» What you are asked to do: From the data below, tally each line that has "This" in it, then give that tally without comment.

Collected data
··········

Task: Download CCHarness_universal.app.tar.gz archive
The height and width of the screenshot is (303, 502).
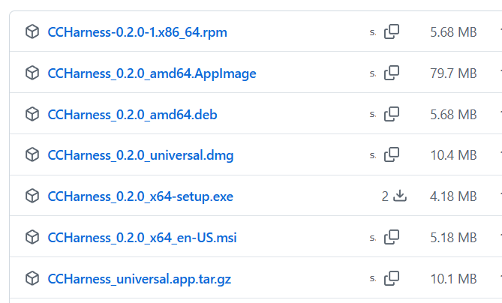Action: coord(140,279)
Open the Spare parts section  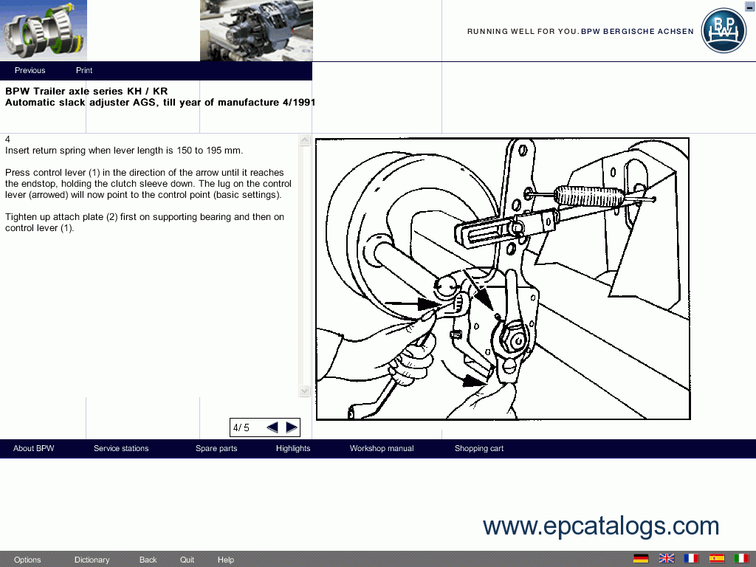[x=216, y=449]
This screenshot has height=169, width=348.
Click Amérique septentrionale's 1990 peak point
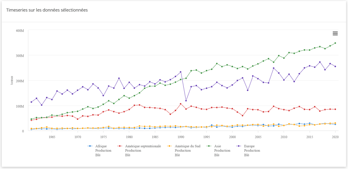pyautogui.click(x=181, y=104)
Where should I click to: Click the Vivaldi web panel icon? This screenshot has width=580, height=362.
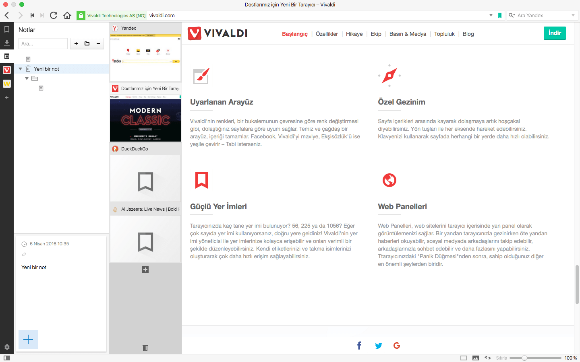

··········

» Written solution: 2